= Michael S. Gilmore =

Michael S. Gilmore is an American, focusing in infectious diseases and ocular genomics, currently the Sir William Osler Professor of Ophthalmology (Microbiology), Harvard Medical School, Mike serves as Director of the Infectious Disease Institute, and Co-Director of the Microbial Sciences Initiative of Harvard University. Additionally, he is a Senior Associate Member of the Broad Institute. As Principal Investigator of the Harvard-wide Program on Antibiotic Resistance, his research focuses on the evolution and development of multidrug resistant strains of enterococci, staphylococci, and streptococci, and the development of new therapeutics. He was named by Eric Lander in “The Heroes of CRISPR”^{3} as inspiring Broad Institute interest in developing CRISPR as a tool for therapeutic gene editing. Mike has trained over 35 graduate students and postdocs, and is currently course coordinator and principal lecturer in the Harvard University course OEB290/MICRO210 Microbiology: Chemistry, ecology and evolution. Outside of Harvard, he serves as chair of the US National Institutes of Health (NIH) blue ribbon panel for the Antimicrobial Resistance Diagnostic Challenge. He is past chair of the NIH Bacterial Pathogenesis Study Section, the Gordon Conference on Microbial Adhesion and Signal Transduction, American Society for Microbiology (ASM) Division D, and the Association for Research in Vision and Ophthalmology (ARVO) IM Section.
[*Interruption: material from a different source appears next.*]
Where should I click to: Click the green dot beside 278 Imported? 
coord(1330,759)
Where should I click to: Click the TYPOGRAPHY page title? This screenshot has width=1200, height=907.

Mike is founder of the International Conference on Enterococci (ICE) series, and the Boston Area Antibiotic Resistance Network (BAARN). He started his academic career in 1984 at the University of Oklahoma Health Sciences Center, where he rose through the ranks to Vice President for Research. He also held the MG McCool professorship and was awarded the George Lynn Cross research chair. In 2004 he moved to Harvard Medical School as President and CEO of the Schepens Eye Research Institute, Marie and DeWalt Ankeny Director of Research and CL Schepens Professor of Ophthalmology.  In 2010, he moved his laboratories to the Massachusetts General Hospital campus, in the Massachusetts Eye and Ear Infirmary. He has published over 200 peer reviewed manuscripts in Cell, Nature, Science, PNAS and other leading journals. He continues to serve on numerous advisory boards and committees for public and private organizations, focused on drug discovery, antibiotic resistance, and bacterial pathogenesis.